- [What to do]: Repeat only the lines below from the one that contains "You are a computer-use" through the final line, exactly. Omit pictures.

- [Extracted data]:
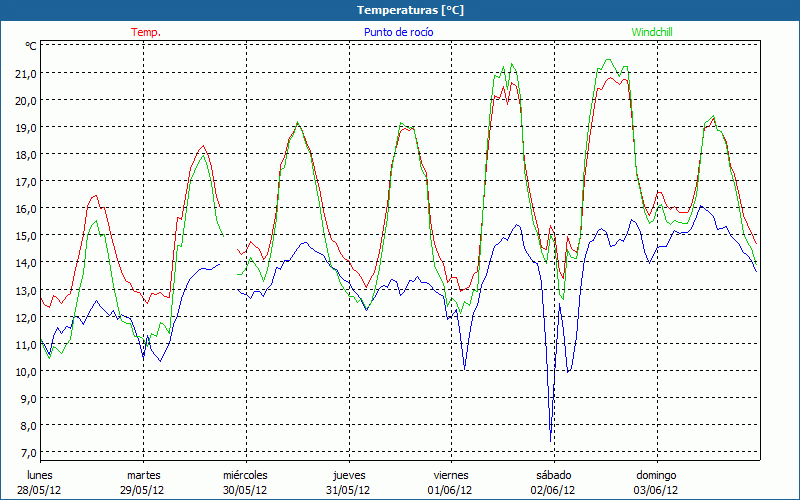Click the red Temp. legend label
Screen dimensions: 800x500
(146, 32)
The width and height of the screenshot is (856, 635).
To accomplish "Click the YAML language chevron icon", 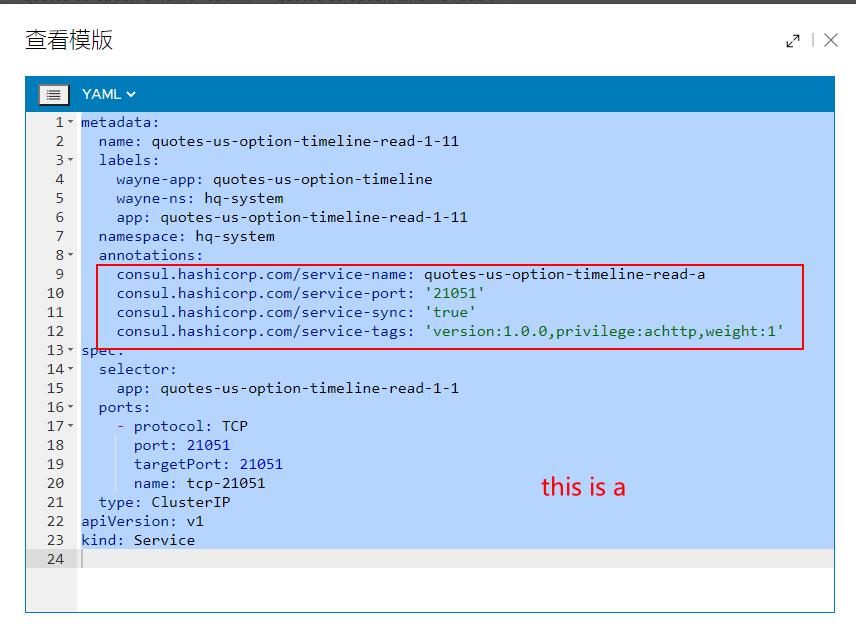I will click(129, 93).
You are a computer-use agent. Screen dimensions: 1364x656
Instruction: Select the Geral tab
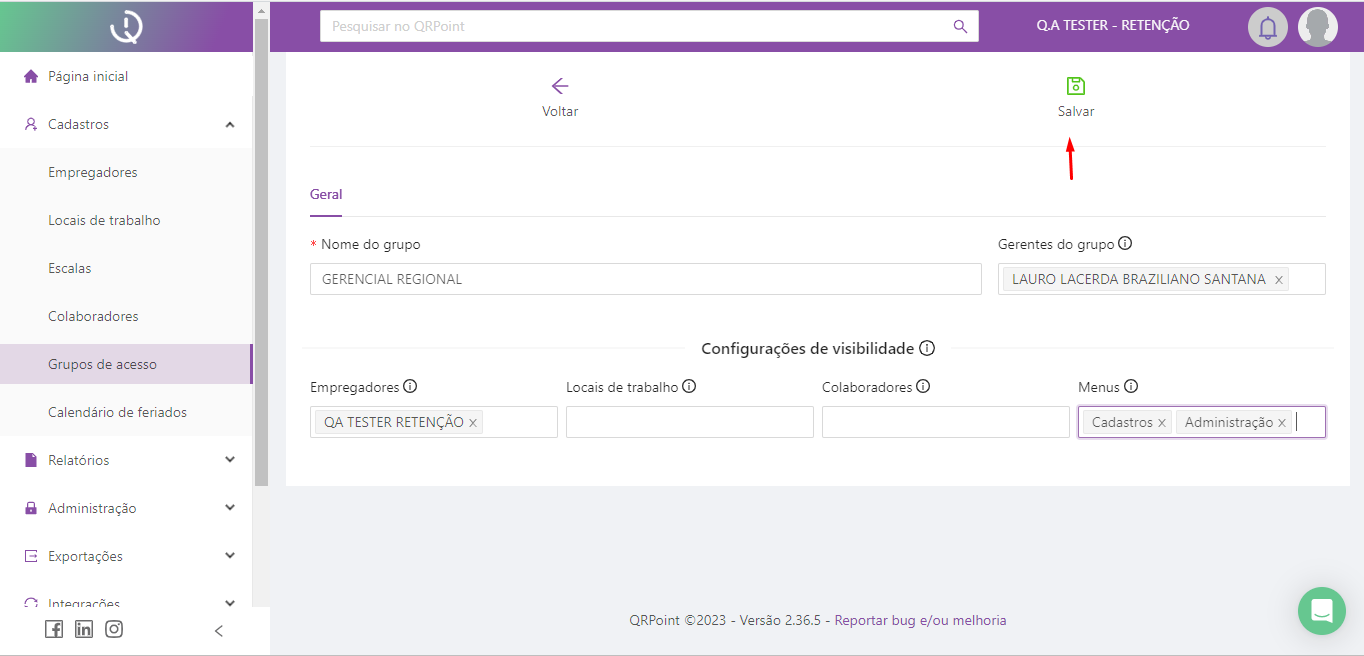coord(326,195)
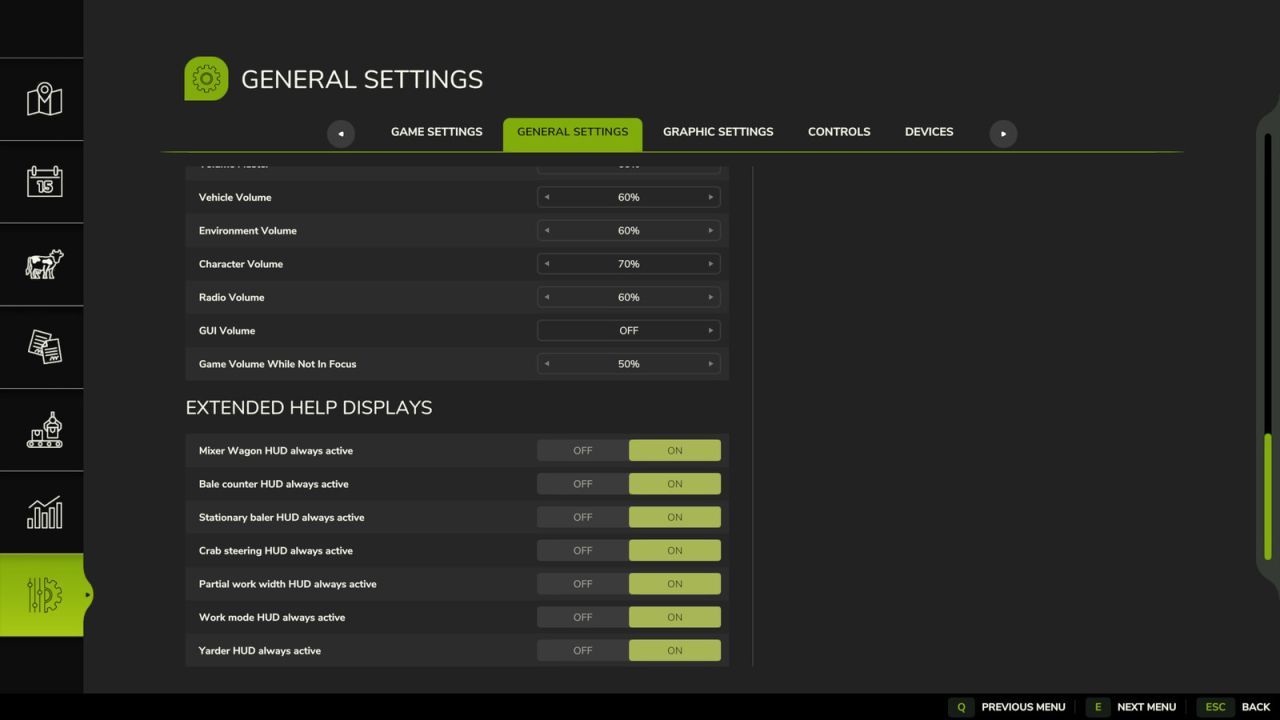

- [Solution for this exercise]:
You are a computer-use agent. Screen dimensions: 1364x656
Instruction: Select the Geral tab
coord(326,195)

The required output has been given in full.